### Material for the task
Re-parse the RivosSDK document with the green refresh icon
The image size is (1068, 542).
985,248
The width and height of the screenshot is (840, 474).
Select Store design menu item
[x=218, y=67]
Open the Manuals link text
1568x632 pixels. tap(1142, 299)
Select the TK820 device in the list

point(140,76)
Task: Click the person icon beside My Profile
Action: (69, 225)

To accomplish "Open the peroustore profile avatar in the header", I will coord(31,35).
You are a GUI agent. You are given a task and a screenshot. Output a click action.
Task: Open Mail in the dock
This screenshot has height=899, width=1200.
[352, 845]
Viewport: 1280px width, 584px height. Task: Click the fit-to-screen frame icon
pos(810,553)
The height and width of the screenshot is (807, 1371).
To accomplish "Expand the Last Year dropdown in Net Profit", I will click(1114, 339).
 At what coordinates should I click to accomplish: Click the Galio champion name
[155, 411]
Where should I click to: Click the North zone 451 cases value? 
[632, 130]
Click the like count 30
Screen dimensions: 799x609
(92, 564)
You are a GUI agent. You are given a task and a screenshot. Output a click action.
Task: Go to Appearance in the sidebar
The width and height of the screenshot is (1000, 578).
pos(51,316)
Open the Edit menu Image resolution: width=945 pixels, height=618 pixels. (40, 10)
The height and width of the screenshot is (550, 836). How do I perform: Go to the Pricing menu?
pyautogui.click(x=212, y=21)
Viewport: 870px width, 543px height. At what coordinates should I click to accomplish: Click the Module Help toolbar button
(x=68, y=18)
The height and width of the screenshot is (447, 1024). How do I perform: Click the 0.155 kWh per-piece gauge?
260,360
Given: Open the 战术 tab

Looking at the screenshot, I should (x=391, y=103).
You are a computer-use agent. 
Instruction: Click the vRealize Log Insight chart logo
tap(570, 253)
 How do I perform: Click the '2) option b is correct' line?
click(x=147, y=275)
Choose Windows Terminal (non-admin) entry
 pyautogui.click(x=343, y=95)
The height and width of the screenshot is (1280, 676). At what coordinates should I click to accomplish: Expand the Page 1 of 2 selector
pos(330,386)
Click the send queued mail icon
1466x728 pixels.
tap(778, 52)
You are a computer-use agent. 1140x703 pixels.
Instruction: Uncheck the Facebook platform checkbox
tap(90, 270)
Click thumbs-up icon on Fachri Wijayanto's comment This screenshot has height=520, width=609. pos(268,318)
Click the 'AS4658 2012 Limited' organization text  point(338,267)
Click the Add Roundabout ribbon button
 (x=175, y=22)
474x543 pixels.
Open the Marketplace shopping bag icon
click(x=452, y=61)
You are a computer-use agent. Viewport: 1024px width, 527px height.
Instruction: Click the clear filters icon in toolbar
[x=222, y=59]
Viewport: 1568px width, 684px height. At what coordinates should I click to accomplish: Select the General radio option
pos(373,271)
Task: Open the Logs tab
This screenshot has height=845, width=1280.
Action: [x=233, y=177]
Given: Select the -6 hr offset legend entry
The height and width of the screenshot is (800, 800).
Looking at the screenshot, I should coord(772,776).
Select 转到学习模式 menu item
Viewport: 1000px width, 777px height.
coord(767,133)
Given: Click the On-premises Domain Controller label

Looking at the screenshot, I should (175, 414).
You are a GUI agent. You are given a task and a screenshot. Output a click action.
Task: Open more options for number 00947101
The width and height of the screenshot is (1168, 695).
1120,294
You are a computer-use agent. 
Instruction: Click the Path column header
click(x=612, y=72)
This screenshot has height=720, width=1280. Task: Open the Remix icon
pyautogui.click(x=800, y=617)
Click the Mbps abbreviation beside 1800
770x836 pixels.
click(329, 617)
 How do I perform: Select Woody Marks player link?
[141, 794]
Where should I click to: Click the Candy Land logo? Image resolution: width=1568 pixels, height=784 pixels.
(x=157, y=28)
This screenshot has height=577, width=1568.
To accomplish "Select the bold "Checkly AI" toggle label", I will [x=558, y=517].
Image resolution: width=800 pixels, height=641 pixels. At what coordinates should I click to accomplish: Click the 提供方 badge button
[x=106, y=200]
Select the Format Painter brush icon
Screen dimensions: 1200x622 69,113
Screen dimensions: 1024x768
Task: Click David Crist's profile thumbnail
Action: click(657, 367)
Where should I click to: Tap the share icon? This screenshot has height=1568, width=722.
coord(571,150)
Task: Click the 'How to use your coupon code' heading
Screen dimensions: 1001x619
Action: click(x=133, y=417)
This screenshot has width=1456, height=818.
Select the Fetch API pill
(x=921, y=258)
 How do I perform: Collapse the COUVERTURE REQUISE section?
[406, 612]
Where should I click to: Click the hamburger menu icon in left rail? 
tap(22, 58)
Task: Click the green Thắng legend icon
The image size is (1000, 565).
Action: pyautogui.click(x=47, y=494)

### Required action
Copy the lines of the listing exactly. Skip none.

### Task solution
Re-parse the RivosSDK document with the green refresh icon
The image size is (1068, 542).
985,248
The width and height of the screenshot is (840, 474).
Select Store design menu item
[x=218, y=67]
Open the Manuals link text
1568x632 pixels. tap(1142, 299)
Select the TK820 device in the list

point(140,76)
Task: Click the person icon beside My Profile
Action: (69, 225)

To accomplish "Open the peroustore profile avatar in the header", I will coord(31,35).
You are a GUI agent. You are given a task and a screenshot. Output a click action.
Task: Open Mail in the dock
This screenshot has height=899, width=1200.
[352, 845]
Viewport: 1280px width, 584px height. Task: Click the fit-to-screen frame icon
pos(810,553)
The height and width of the screenshot is (807, 1371).
To accomplish "Expand the Last Year dropdown in Net Profit", I will click(1114, 339).
 At what coordinates should I click to accomplish: Click the Galio champion name
[155, 411]
Where should I click to: Click the North zone 451 cases value? 
[632, 130]
Click the like count 30
Screen dimensions: 799x609
(92, 564)
You are a GUI agent. You are given a task and a screenshot. Output a click action.
Task: Go to Appearance in the sidebar
The width and height of the screenshot is (1000, 578).
pos(51,316)
Open the Edit menu Image resolution: width=945 pixels, height=618 pixels. (40, 10)
The height and width of the screenshot is (550, 836). How do I perform: Go to the Pricing menu?
pyautogui.click(x=212, y=21)
Viewport: 870px width, 543px height. At what coordinates should I click to accomplish: Click the Module Help toolbar button
(x=68, y=18)
The height and width of the screenshot is (447, 1024). How do I perform: Click the 0.155 kWh per-piece gauge?
260,360
Given: Open the 战术 tab

Looking at the screenshot, I should (x=391, y=103).
You are a computer-use agent. 
Instruction: Click the vRealize Log Insight chart logo
tap(570, 253)
 How do I perform: Click the '2) option b is correct' line?
click(x=147, y=275)
Choose Windows Terminal (non-admin) entry
 pyautogui.click(x=343, y=95)
The height and width of the screenshot is (1280, 676). At what coordinates should I click to accomplish: Expand the Page 1 of 2 selector
pos(330,386)
Click the send queued mail icon
1466x728 pixels.
tap(778, 52)
You are a computer-use agent. 1140x703 pixels.
Instruction: Uncheck the Facebook platform checkbox
tap(90, 270)
Click thumbs-up icon on Fachri Wijayanto's comment This screenshot has height=520, width=609. pos(268,318)
Click the 'AS4658 2012 Limited' organization text  point(338,267)
Click the Add Roundabout ribbon button
 (x=175, y=22)
474x543 pixels.
Open the Marketplace shopping bag icon
click(x=452, y=61)
You are a computer-use agent. Viewport: 1024px width, 527px height.
Instruction: Click the clear filters icon in toolbar
[x=222, y=59]
Viewport: 1568px width, 684px height. At what coordinates should I click to accomplish: Select the General radio option
pos(373,271)
Task: Open the Logs tab
This screenshot has height=845, width=1280.
Action: [x=233, y=177]
Given: Select the -6 hr offset legend entry
The height and width of the screenshot is (800, 800).
Looking at the screenshot, I should coord(772,776).
Select 转到学习模式 menu item
Viewport: 1000px width, 777px height.
coord(767,133)
Given: Click the On-premises Domain Controller label

Looking at the screenshot, I should (175, 414).
You are a GUI agent. You are given a task and a screenshot. Output a click action.
Task: Open more options for number 00947101
The width and height of the screenshot is (1168, 695).
1120,294
You are a computer-use agent. 
Instruction: Click the Path column header
click(x=612, y=72)
This screenshot has height=720, width=1280. Task: Open the Remix icon
pyautogui.click(x=800, y=617)
Click the Mbps abbreviation beside 1800
770x836 pixels.
click(329, 617)
 How do I perform: Select Woody Marks player link?
[141, 794]
Where should I click to: Click the Candy Land logo? Image resolution: width=1568 pixels, height=784 pixels.
(x=157, y=28)
This screenshot has height=577, width=1568.
To accomplish "Select the bold "Checkly AI" toggle label", I will [x=558, y=517].
Image resolution: width=800 pixels, height=641 pixels. At what coordinates should I click to accomplish: Click the 提供方 badge button
[x=106, y=200]
Select the Format Painter brush icon
Screen dimensions: 1200x622 69,113
Screen dimensions: 1024x768
Task: Click David Crist's profile thumbnail
Action: click(657, 367)
Where should I click to: Tap the share icon? This screenshot has height=1568, width=722.
coord(571,150)
Task: Click the 'How to use your coupon code' heading
Screen dimensions: 1001x619
Action: click(x=133, y=417)
This screenshot has width=1456, height=818.
Select the Fetch API pill
(x=921, y=258)
 How do I perform: Collapse the COUVERTURE REQUISE section?
[406, 612]
Where should I click to: Click the hamburger menu icon in left rail? 
tap(22, 58)
Task: Click the green Thắng legend icon
The image size is (1000, 565).
Action: pyautogui.click(x=47, y=494)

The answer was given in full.